Some of the previous blog posts in this topic, 21 Century Homesteading, have been reminiscent in nature —county fairs, homemade tomato sauce and visits to the general store. You may wonder why we continue to report on these 'old fashioned' topics. In the July 13, 2007, blog, What is Homesteading, we described homesteading as being all about self sufficiency wherever you live. And in today's high-tech world, doing things for yourself, by hand is sometimes thought to be old fashioned. But isn't that what self sufficiency is all about — doing things for yourself, by hand whenever possible? So, what does this have to do with aprons.
When you think of aprons, you are probably imagining Donna Reed (from the 1950s) in her shirtwaist dress, covered by a frilly apron, cooking dinner for the family. Today's apron wearer is more apt to be a man barbecuing ribs on the patio. But aprons, whether covered with barbecue sauce or flour from the week's bread making session can be an essential accessory to the 21 century kitchen.

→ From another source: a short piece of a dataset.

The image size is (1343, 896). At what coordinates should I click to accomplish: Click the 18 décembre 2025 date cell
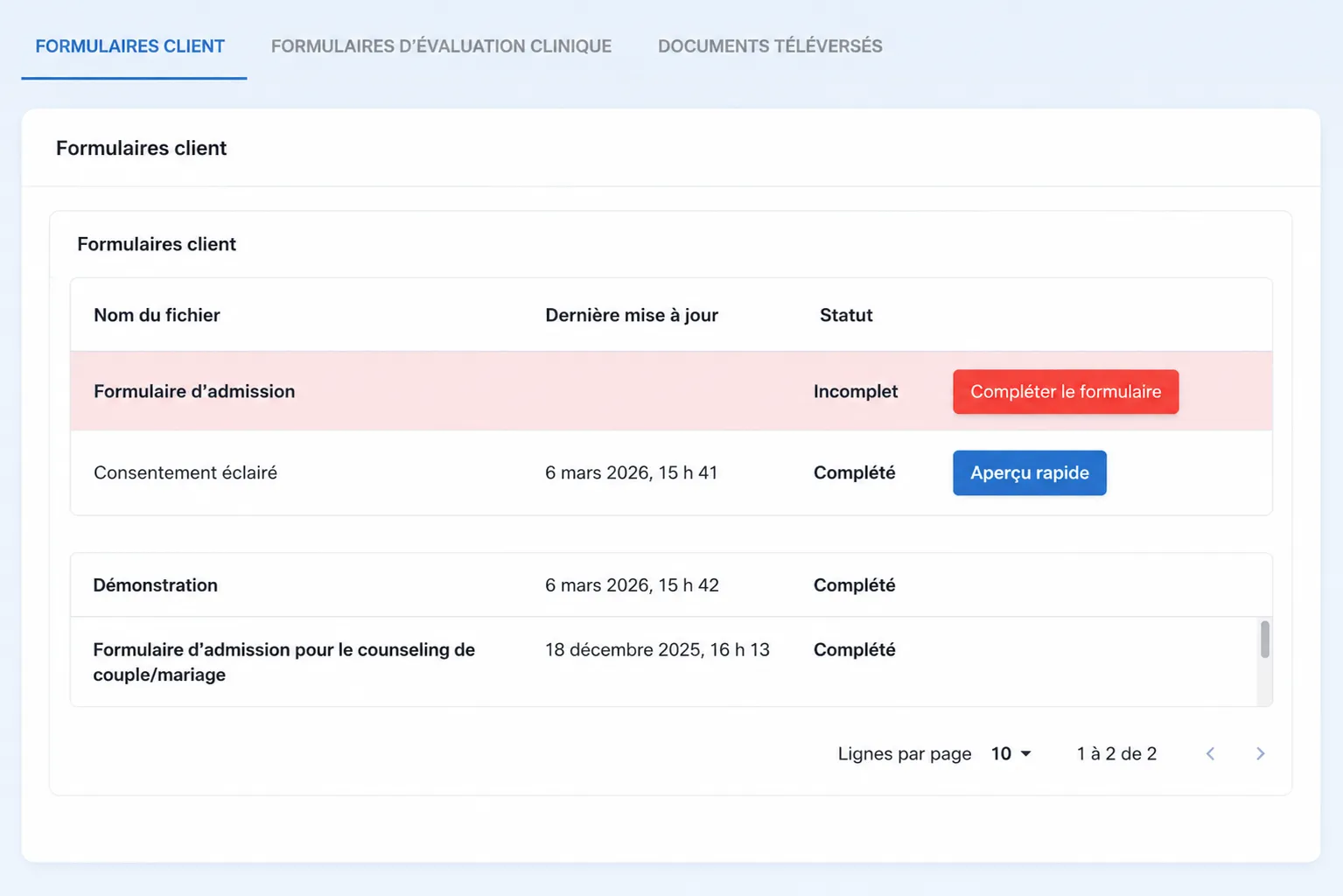(657, 649)
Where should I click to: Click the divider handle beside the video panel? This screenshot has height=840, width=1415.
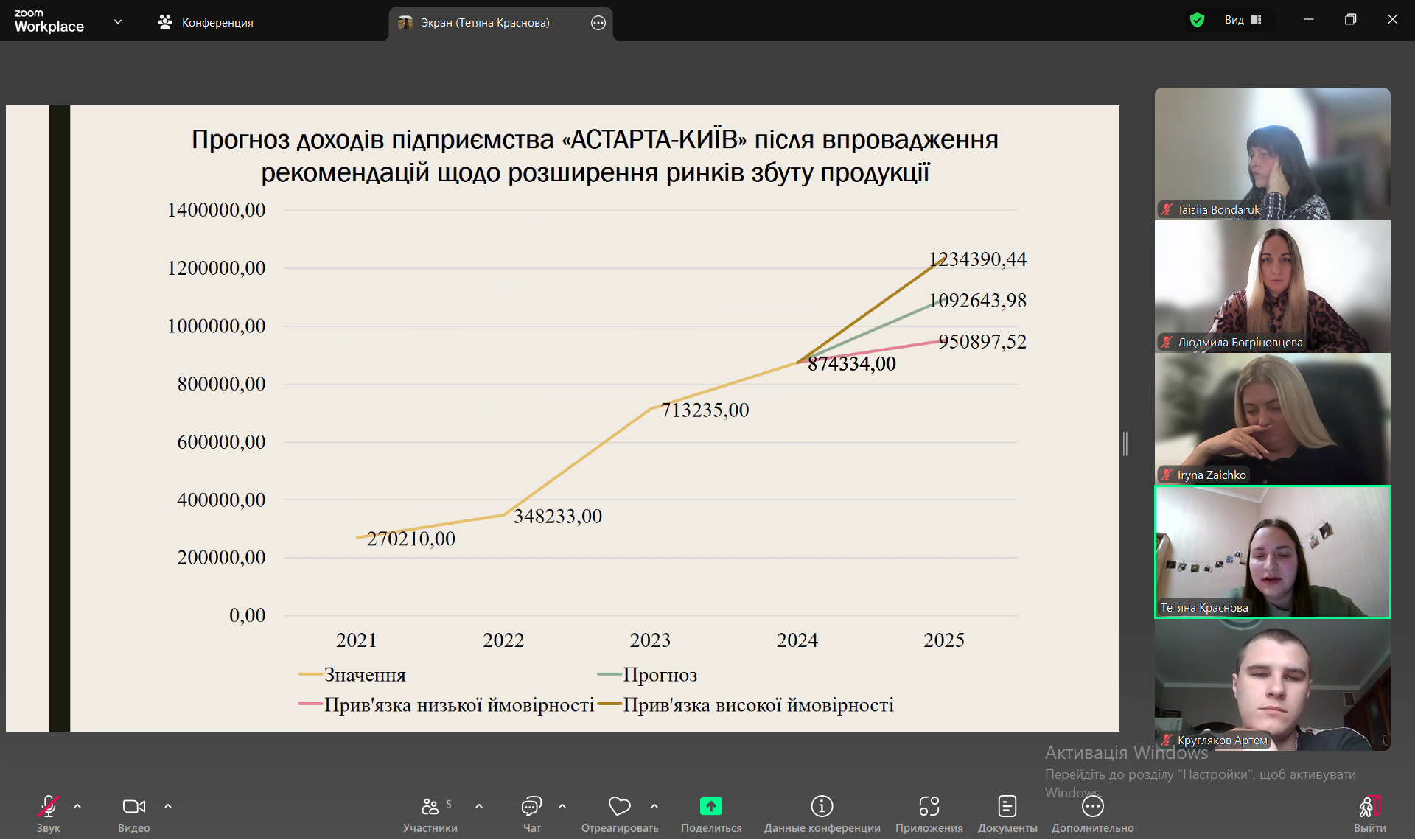point(1125,444)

Remember how excited we were when polyester blend clothing hit the fashion world? Wash and wear — skip the ironing all together. It was a snap to do laundry, compared to dealing with all-natural fabrics such as cotton and linen, which always required ironing, and took more time to dry in the dryer or on the line. Well, polyester is out now and natural fibers are in — again. So, if you want to cut down on the amount of necessary laundry — use an apron and keep your natural-fabric clothing clean for another day's wear. You'll save time and energy.
You can find all kinds of new aprons — bib, bistro and barbecue — online and in kitchen stores. But if you want to be fun and funky, explore the aisles at flea markets for used aprons in great retro fabric. Wherever you acquire your aprons, start using them! It is just one more way to care for yourself and the planet.